Der Michelin-Konzern bestätigt, dass er in Deutschland vor dem Hintergrund des wachsenden Wettbewerbsdrucks und der steigenden Produktions- und Verwaltungskosten vertrauliche Beratungen mit seinen Sozialpartnern – also den Gewerkschaften – aufgenommen habe. Gegenstand dieser Gespräche seien die Wettbewerbssituation und die Produktionsreduzierung der Michelin-Aktivitäten in Karlsruhe und Trier sowie der Neureifenproduktion und der Herstellung von Halbfabrikaten in Homburg. „Zum jetzigen Zeitpunkt wurde noch keine Entscheidung getroffen. Die Michelin Mitarbeitenden in Deutschland werden als Erste über den Abschluss dieser Gespräche informiert“, so eine Unternehmenssprecherin.

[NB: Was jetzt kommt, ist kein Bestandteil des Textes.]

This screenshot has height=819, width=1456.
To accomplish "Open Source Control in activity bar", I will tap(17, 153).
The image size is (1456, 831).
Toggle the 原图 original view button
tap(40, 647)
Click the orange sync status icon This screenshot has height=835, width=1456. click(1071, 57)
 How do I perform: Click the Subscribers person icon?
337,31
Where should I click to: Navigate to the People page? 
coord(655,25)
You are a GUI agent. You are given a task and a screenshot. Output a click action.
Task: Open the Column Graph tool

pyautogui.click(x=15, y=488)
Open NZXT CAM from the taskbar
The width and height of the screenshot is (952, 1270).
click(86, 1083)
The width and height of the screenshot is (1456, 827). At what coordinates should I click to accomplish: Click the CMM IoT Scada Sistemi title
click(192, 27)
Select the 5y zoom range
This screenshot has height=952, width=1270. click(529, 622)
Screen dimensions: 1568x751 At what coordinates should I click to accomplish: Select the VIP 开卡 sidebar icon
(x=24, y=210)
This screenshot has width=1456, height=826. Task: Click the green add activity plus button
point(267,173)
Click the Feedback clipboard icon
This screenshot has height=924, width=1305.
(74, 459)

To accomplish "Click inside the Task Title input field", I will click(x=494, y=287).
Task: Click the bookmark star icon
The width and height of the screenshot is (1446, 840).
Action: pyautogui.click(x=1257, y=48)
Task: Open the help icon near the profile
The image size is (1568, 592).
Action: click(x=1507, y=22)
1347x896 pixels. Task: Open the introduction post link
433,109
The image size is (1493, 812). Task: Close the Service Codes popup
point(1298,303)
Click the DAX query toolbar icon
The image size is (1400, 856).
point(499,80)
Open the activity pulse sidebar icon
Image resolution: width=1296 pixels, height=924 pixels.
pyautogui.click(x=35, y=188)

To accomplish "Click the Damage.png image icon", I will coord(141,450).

Das weitgestreckte Werksgelände von Michelin in Karlsruhe.
Das weitgestreckte Werksgelände von Michelin in Karlsruhe.

Moderner Standort

„Der Standort Karlsruhe zählt nach Konzernangaben zu den modernsten der Branche. Erst 2021 wurde die Produktion komplett auf elektrische Reifenpressen umgestellt, die CO2-Emissionen um 82 Prozent gegenüber 2010 reduziert“, argumentiert Matthias Hille, Leiter des IGBCE-Bezirks Mainz, Konzernbetreuer und Aufsichtsratsmitglied bei Michelin Deutschland. „Hier drohen ebenso traditionsreiche wie hochmoderne Standorte einfach ausgeknipst zu werden, ohne zuvor Alternativen systematisch durchdacht zu haben“, kritisiert Hille. „Gegen einen solchen Rotstift-Aktionismus werden sich Belegschaft, Betriebsrat und IGBCE entschieden zur Wehr setzen.“

Hille sagt, dass das Unternehmen bislang detaillierte Daten zu Produktionskosten und Wirtschaftlichkeitsberechnungen schuldig geblieben sei. Allgemeine Verweise auf Überkapazitäten und eine stärker in den jeweiligen Absatzmärkten lokalisierte Produktion rechtfertigten keine derart tiefen Einschnitte an den deutschen Standorten. „Wir werden uns nicht mit oberflächlichen Erklärungen abspeisen lassen. Alle Zahlen müssen auf den Tisch. Und dann werden wir ein eigenes Konzept vorlegen und Alternativen zu möglichen Schließungsplänen erarbeiten“, kündigt Hille an.

Vielleicht bald Geschichte: Das Michelin-Männchen begrüsst die Fahrgäste an der Straßenbahnhaltestelle.
Vielleicht bald Geschichte: Das Michelin-Männchen begrüsst die Fahrgäste an der Straßenbahnhaltestelle.

Karlsruher Werk 1931 eröffnet

Michelin begann die Reifenproduktion in Karlsruhe 1931, mit 250 Beschäftigten. Sieben Jahre später zählte Michelin in Karlsruhe bereits 500 Mitarbeiter. Wegen des großen Drucks durch das NS-Regime erfolgte ab dem 30. April 1938 der Umzug des Werks nach Frankreich und in die Niederlande. 1942 wurde Michelin in Karlsruhe von den Nazis enteignet und 1944 wurden die Werkshallen bei den Luftangriffen weitgehend zerstört. Im April 1949 erhielt das französische Unternehmen sein Eigentum zurück und 1955 begann die Wiederaufbau des Karlsruher Werks. Ab 1962 wurden gezielt die ersten Mitarbeiter aus dem Elsass angeworben und bereits 1963 arbeiteten 1300 „Micheliner“ in der Fächerstadt. Noch 2016 waren dort gut 1200 Leute beschäftigt, davon 800 in der Produktion.